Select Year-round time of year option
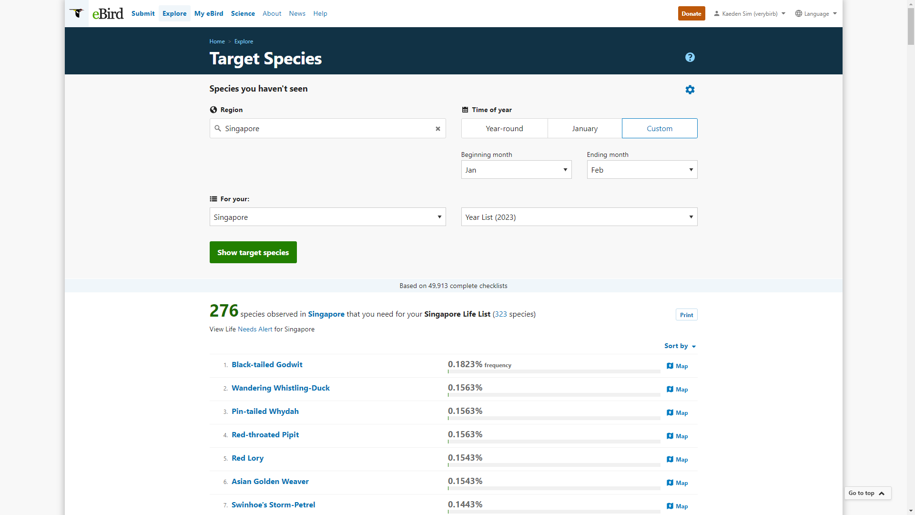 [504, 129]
______
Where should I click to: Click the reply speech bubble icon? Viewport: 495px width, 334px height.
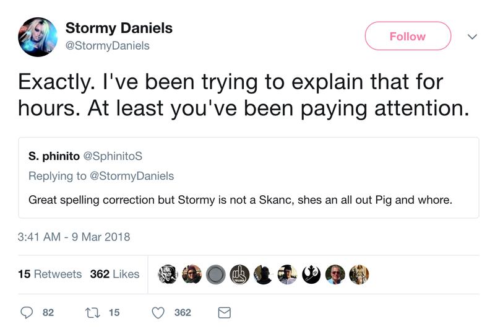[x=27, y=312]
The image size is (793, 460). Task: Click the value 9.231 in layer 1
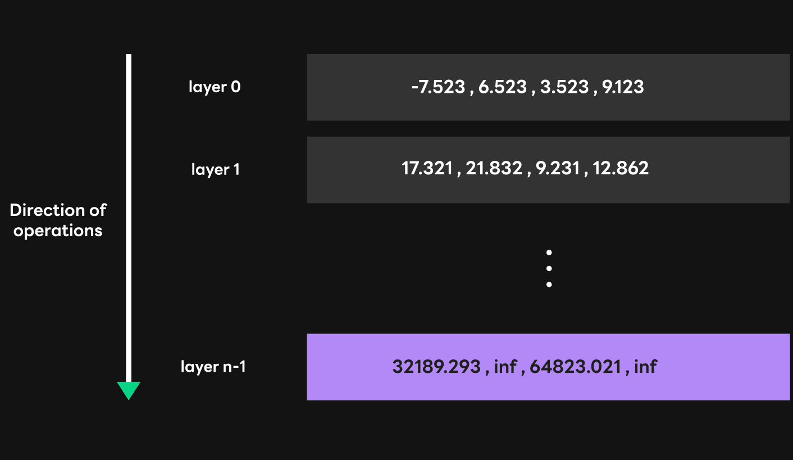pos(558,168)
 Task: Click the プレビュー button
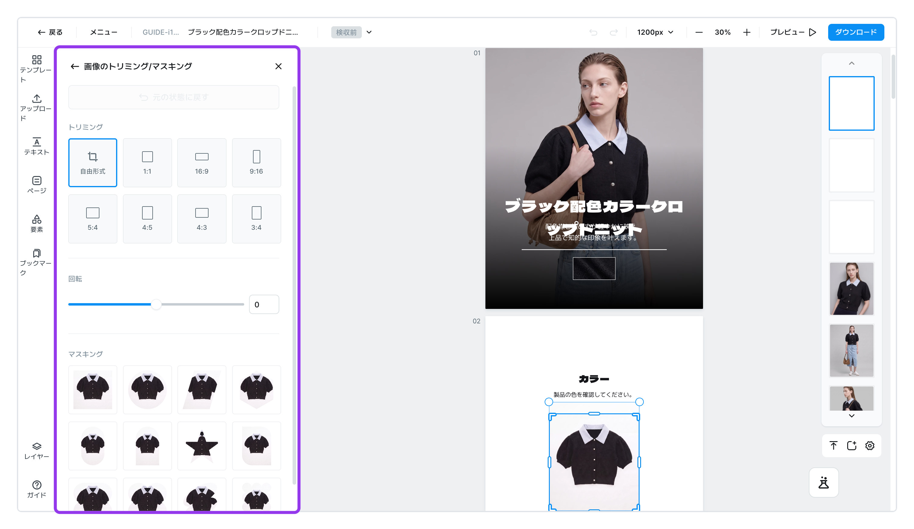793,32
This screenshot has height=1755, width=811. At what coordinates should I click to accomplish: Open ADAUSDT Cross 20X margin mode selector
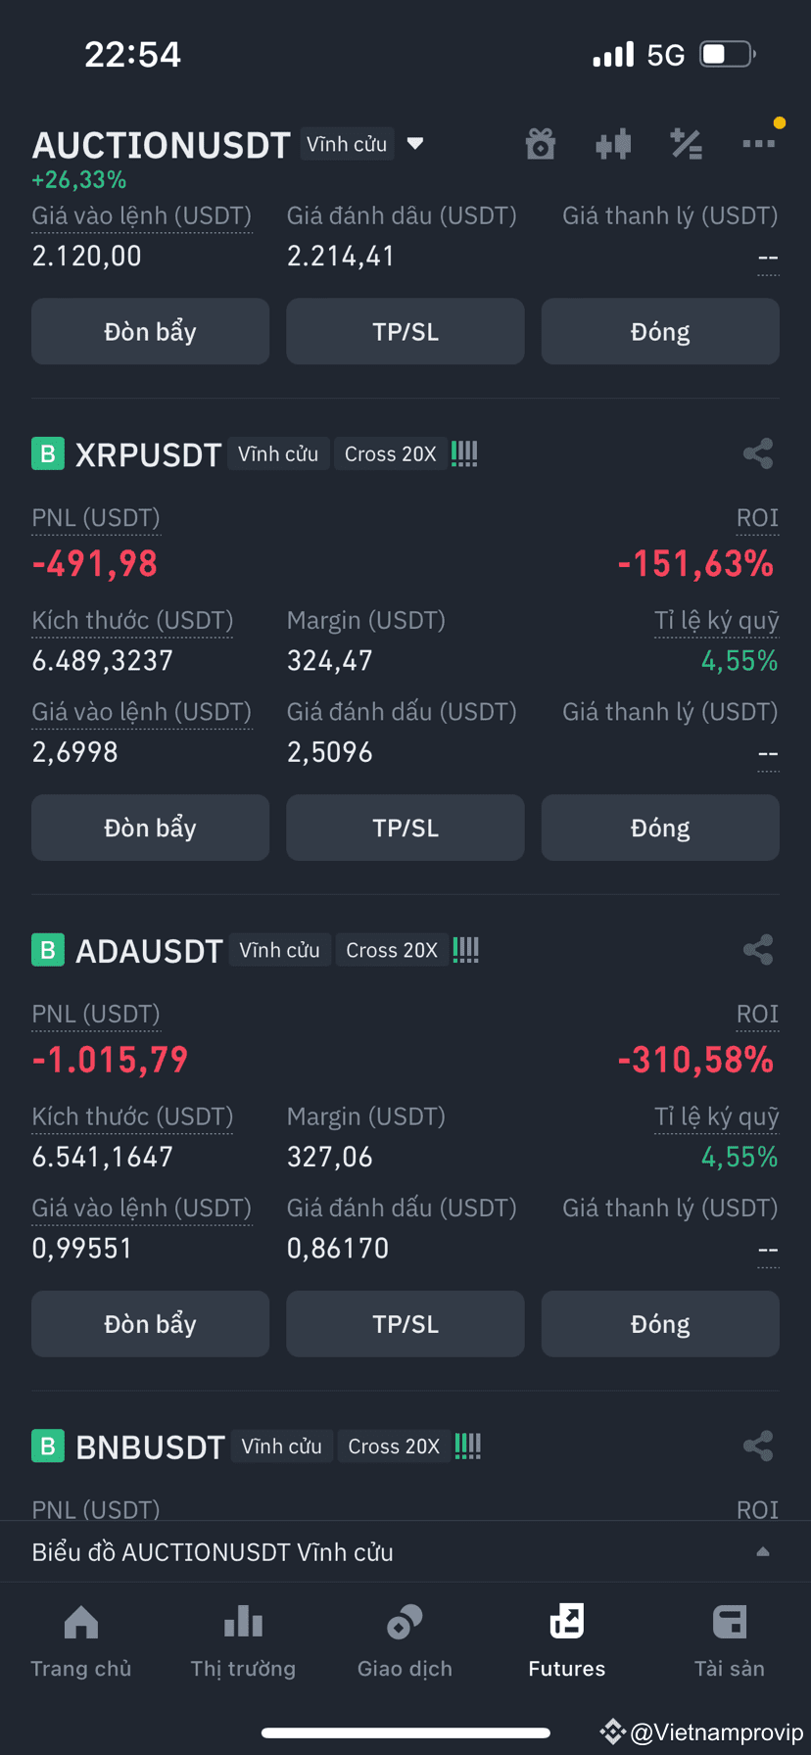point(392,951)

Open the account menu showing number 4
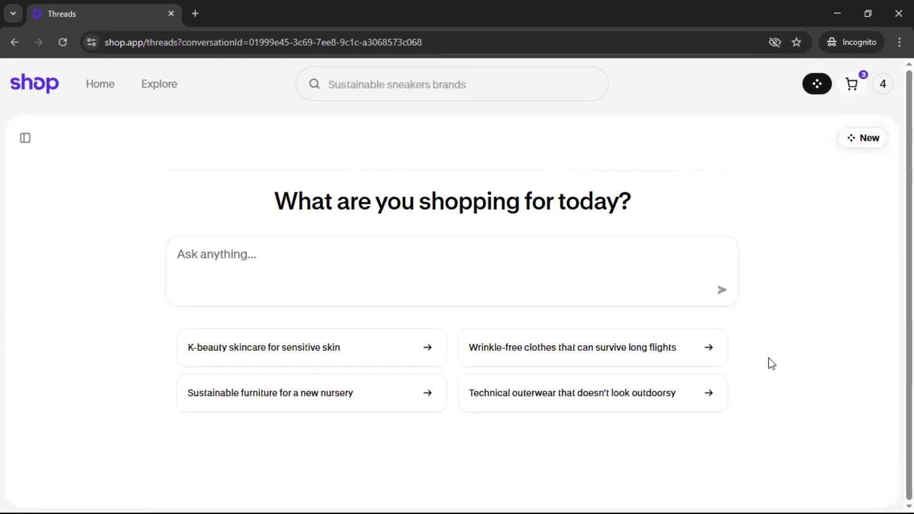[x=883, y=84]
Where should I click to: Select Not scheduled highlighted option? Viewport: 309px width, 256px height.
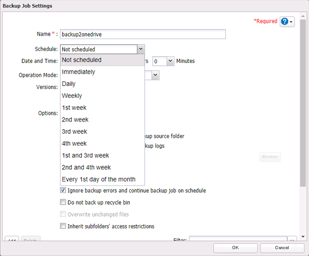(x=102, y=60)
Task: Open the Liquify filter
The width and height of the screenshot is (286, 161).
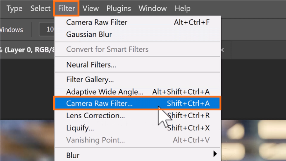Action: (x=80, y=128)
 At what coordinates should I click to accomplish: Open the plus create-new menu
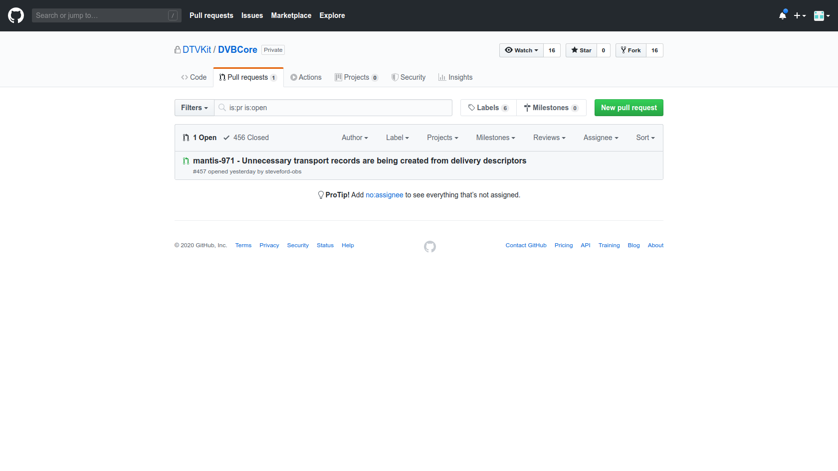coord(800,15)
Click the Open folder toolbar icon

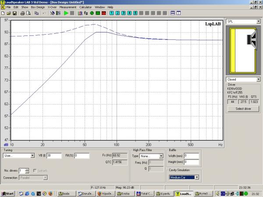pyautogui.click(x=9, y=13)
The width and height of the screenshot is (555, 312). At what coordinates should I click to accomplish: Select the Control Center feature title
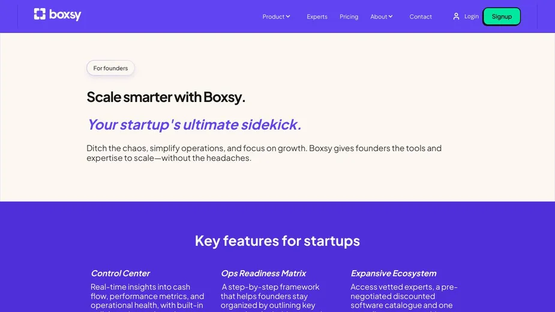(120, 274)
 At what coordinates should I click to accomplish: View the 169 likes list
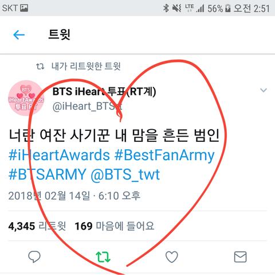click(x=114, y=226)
______
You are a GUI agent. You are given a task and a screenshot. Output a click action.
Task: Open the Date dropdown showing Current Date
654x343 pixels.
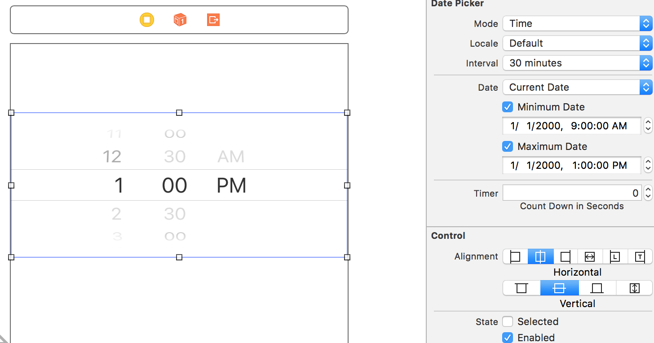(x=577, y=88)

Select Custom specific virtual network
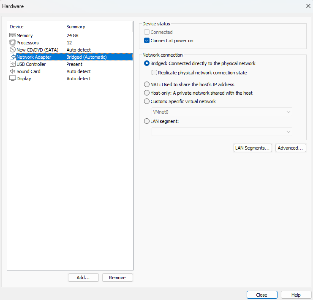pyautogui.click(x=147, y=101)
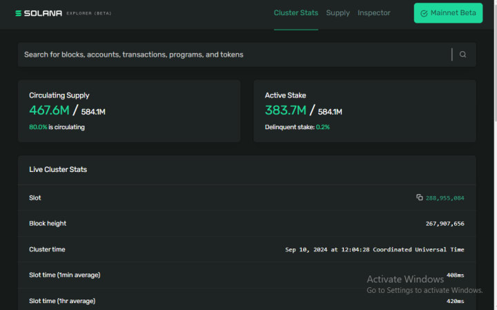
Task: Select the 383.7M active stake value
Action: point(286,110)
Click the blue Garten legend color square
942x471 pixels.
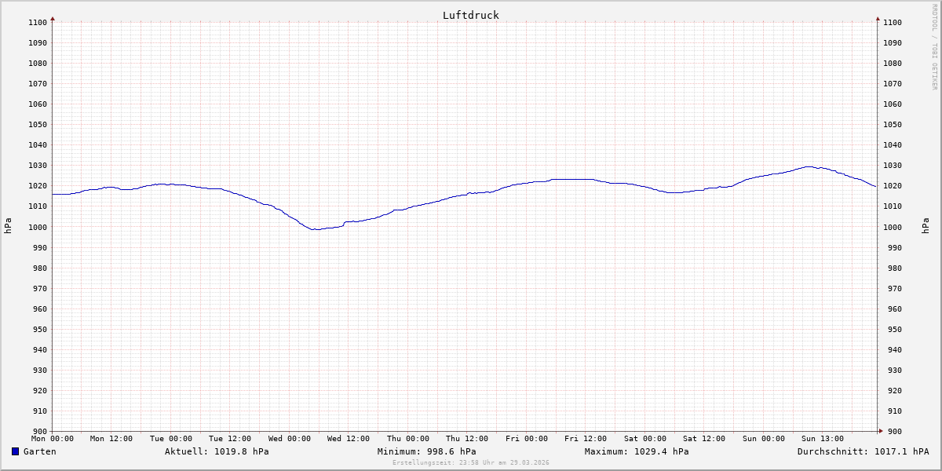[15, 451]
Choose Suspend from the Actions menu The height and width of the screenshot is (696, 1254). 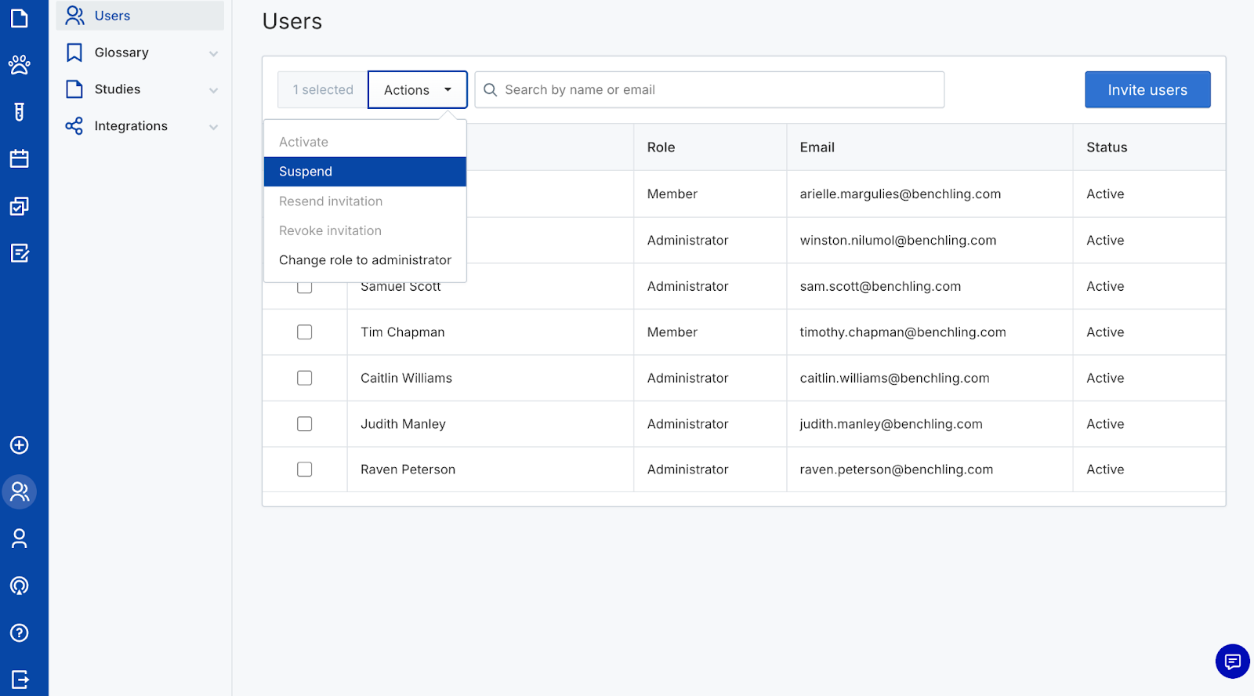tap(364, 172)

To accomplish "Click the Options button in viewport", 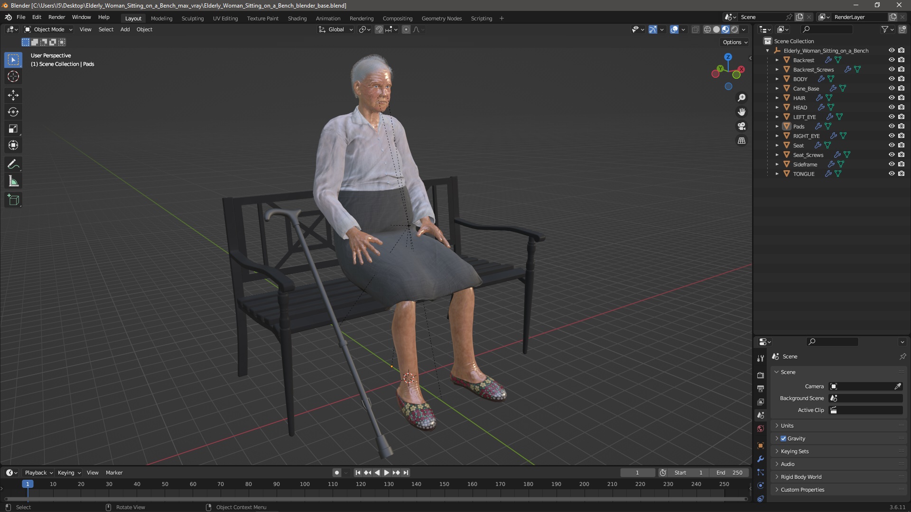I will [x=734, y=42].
______
■ **Work to be completed**
How many lines of the data above contain the string "icon", with case taken into account? Give only the number.

■ **The response**
2